A avaliação da dor em recém-nascidos sempre foi um desafio nas UTIs neonatais, devido à impossibilidade de comunicação verbal dos bebês e à subjetividade das escalas tradicionais. Recentemente, pesquisadores da FEI e da Universidade Federal de São Paulo (Unifesp) desenvolveram uma ferramenta inovadora de inteligência artificial (IA) capaz de interpretar expressões faciais de recém-nascidos, oferecendo uma análise objetiva e precisa do sofrimento neonatal.
Publicada na revista Pediatric Research, a pesquisa aponta avanços significativos em relação aos métodos tradicionais de avaliação da dor.
Como a inteligência artificial avalia a dor
O sistema utiliza modelos multimodais de linguagem e visão, que combinam análise de imagens e interpretação de padrões, permitindo identificar sinais de desconforto com maior acurácia. Diferentemente das técnicas clássicas de deep learning, que exigem bancos de dados específicos e pré-processamento complexo, esta tecnologia aproveita modelos pré-treinados em grandes volumes de dados, tornando a aplicação clínica mais rápida e abrangente.

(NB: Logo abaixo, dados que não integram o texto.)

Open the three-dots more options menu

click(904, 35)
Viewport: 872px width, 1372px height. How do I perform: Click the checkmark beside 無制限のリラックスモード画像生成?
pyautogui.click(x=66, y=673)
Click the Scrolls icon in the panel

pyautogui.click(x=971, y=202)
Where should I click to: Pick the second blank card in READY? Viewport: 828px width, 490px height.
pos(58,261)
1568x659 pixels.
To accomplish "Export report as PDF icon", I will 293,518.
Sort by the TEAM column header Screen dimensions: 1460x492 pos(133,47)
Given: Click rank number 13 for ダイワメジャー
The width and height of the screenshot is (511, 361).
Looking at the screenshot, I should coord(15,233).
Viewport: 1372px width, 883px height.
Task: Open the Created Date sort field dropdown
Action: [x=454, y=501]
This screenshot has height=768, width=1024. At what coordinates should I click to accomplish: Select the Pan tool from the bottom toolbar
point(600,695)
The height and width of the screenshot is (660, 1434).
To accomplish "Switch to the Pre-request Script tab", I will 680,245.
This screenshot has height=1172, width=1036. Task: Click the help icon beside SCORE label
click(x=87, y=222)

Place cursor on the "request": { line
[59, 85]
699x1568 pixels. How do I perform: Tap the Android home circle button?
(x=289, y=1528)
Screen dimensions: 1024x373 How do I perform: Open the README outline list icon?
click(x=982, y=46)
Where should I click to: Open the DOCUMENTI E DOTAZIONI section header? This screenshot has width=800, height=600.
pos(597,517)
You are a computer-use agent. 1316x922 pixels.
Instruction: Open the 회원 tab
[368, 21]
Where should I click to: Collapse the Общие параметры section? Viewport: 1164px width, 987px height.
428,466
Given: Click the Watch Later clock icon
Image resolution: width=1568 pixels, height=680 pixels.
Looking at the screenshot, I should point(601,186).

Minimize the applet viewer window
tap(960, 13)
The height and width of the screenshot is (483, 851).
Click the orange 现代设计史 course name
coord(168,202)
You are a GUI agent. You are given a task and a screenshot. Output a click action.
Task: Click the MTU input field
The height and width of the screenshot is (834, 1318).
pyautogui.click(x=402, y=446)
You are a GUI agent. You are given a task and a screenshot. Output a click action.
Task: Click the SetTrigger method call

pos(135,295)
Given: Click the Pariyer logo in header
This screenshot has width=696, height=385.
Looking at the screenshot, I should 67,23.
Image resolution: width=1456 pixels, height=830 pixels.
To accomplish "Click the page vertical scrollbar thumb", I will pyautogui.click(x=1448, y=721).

A principal vantagem é transformar informações subjetivas em dados objetivos, reduzindo a variação causada pelo estado emocional do profissional de saúde ou familiar que observa o bebê. Isso possibilita decisões médicas mais seguras e fundamentadas.
Desafios da dor neonatal
Recém-nascidos em UTIs podem ser submetidos a múltiplos procedimentos dolorosos diariamente, como:
- Punções venosas
- Inserção de cateteres
- Cirurgias
- Intubações
Essas intervenções são essenciais para o cuidado médico, mas a dor mal gerenciada pode causar efeitos neurotóxicos duradouros. Estudos indicam que bebês são ainda mais vulneráveis aos estímulos dolorosos devido à imaturidade neurológica, tornando o monitoramento preciso da dor fundamental.
Aplicações clínicas futuras

A tecnologia de IA aplicada à dor neonatal tem potencial para evoluir além da avaliação estática:
- Emissão de alertas em tempo real, funcionando como monitor de dor paralelo a dispositivos cardíacos e respiratórios
- Apoio à prescrição de analgésicos de forma segura, evitando subtratamento ou excesso de medicação
- Redução da subjetividade na interpretação de sinais de sofrimento
O objetivo final é equilibrar necessidade clínica e bem-estar do bebê, garantindo intervenções médicas essenciais sem comprometer o desenvolvimento neurológico.
Impacto e precisão
Além da performance técnica, a inovação evidencia o impacto direto na vida dos recém-nascidos. Cada ponto percentual de acerto na identificação de dor representa uma oportunidade de tratamento adequado, prevenindo sequelas e melhorando a qualidade de cuidado nas UTIs neonatais. A abordagem proposta também amplia a aplicabilidade da IA em saúde, demonstrando que modelos pré-treinados podem resolver tarefas clínicas específicas com eficiência.
A integração de inteligência artificial em UTIs neonatais marca um avanço significativo na medicina infantil, transformando observações subjetivas em dados objetivos. O estudo demonstra que a tecnologia pode revolucionar o monitoramento da dor, apoiar decisões médicas seguras e proteger o desenvolvimento neurológico de recém-nascidos.